3

I have a R list of objects which are again lists of various types. I want "cost" value for all objects whose category is "internal". What's a good way of achieving this?

If I had a data frame I'd have done something like

my_dataframe$cost[my_dataframe$category == "internal"]

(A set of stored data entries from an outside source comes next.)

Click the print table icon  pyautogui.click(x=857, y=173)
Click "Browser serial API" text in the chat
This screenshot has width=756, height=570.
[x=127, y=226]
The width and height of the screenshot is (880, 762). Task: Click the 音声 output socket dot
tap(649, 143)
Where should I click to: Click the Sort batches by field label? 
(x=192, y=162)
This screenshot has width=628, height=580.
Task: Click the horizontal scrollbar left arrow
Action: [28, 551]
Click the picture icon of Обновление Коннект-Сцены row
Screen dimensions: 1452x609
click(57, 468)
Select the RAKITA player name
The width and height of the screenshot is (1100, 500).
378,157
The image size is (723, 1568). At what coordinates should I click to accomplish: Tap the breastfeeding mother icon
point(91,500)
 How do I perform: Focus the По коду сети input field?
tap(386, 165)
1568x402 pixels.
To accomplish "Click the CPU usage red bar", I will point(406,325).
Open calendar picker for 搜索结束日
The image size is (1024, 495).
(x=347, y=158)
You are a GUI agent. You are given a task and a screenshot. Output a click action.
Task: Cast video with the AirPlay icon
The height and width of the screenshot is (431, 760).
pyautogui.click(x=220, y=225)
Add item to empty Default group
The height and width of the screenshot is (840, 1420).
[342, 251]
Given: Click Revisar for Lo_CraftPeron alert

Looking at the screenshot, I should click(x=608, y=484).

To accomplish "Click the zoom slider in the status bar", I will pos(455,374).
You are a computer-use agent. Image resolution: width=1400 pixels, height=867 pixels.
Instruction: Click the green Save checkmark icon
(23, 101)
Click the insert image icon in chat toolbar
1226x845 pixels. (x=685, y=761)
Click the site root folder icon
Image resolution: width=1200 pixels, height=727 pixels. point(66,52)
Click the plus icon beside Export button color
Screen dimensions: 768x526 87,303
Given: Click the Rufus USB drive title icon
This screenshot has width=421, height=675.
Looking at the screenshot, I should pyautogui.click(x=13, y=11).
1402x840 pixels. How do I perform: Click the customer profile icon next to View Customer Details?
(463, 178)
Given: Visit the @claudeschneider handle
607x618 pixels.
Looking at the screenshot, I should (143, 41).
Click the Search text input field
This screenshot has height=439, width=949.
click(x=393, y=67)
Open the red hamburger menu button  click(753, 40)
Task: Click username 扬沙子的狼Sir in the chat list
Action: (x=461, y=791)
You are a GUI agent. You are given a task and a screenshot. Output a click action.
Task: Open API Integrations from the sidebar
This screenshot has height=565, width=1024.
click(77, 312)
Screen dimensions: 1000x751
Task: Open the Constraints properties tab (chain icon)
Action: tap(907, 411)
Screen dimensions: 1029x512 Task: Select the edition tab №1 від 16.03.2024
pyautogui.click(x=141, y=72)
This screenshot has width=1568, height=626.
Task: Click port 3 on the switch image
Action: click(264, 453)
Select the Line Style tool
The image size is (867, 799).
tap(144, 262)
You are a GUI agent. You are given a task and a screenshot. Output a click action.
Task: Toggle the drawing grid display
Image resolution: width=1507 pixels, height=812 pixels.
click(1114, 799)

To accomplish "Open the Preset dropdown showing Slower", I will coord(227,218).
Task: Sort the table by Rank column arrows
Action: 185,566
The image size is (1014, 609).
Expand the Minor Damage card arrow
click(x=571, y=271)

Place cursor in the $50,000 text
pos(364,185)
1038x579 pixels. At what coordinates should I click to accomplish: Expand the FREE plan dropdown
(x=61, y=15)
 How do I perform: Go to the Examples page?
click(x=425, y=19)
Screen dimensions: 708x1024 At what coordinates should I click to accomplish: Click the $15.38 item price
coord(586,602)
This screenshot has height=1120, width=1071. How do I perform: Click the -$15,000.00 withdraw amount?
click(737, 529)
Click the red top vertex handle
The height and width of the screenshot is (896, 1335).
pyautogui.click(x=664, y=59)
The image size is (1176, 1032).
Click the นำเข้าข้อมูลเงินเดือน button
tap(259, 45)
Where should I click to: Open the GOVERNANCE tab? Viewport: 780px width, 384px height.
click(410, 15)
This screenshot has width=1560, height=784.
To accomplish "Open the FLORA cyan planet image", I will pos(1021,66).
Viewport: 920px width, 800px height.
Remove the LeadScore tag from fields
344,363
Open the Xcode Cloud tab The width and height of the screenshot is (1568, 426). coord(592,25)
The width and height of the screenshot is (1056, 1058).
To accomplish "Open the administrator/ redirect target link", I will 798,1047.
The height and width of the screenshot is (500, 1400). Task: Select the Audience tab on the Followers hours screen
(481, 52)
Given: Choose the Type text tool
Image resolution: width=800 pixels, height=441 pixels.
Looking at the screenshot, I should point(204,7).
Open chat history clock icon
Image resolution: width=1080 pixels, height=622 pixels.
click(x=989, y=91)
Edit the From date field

What's the analogous idiom for a list?

mylist<-list(list(category="internal",cost=2),
list(category="bar",cost=3),list(category="internal",cost=4),
list(category='foo',age=56))

Here I'd want to get c(2,4). Subsetting like this does not work:

mylist[mylist$category == "internal"]

I can do part of this by:

temp<-sapply(mylist,FUN = function(x) x$category=="internal")
mylist[temp]
[[1]]
[[1]]$category
[1] "internal"

[[1]]$cost
[1] 2


[[2]]
[[2]]$category
[1] "internal"

[[2]]$cost
[1] 4

But how do I get just the costs so that I can (say) sum them up etc.? I tried this but does not help much:

unlist(mylist[temp])
  category       cost   category       cost 
"internal"        "2" "internal"        "4" 

Is there a neat, compact idiom for doing what I want?

curious_cat
  • 805
  • 2
  • 9
  • 24

6 Answers6

6

The idiom you are looking for is

sapply(mylist, "[[", "cost")

which returns a list of the extracted vector, should it exist, and NULL if it does not.

[[1]]
[1] 2

[[2]]
[1] 3

[[3]]
[1] 4

[[4]]
NULL

If you just want the sum of categories that are internal you can do the following assuming you want a vector.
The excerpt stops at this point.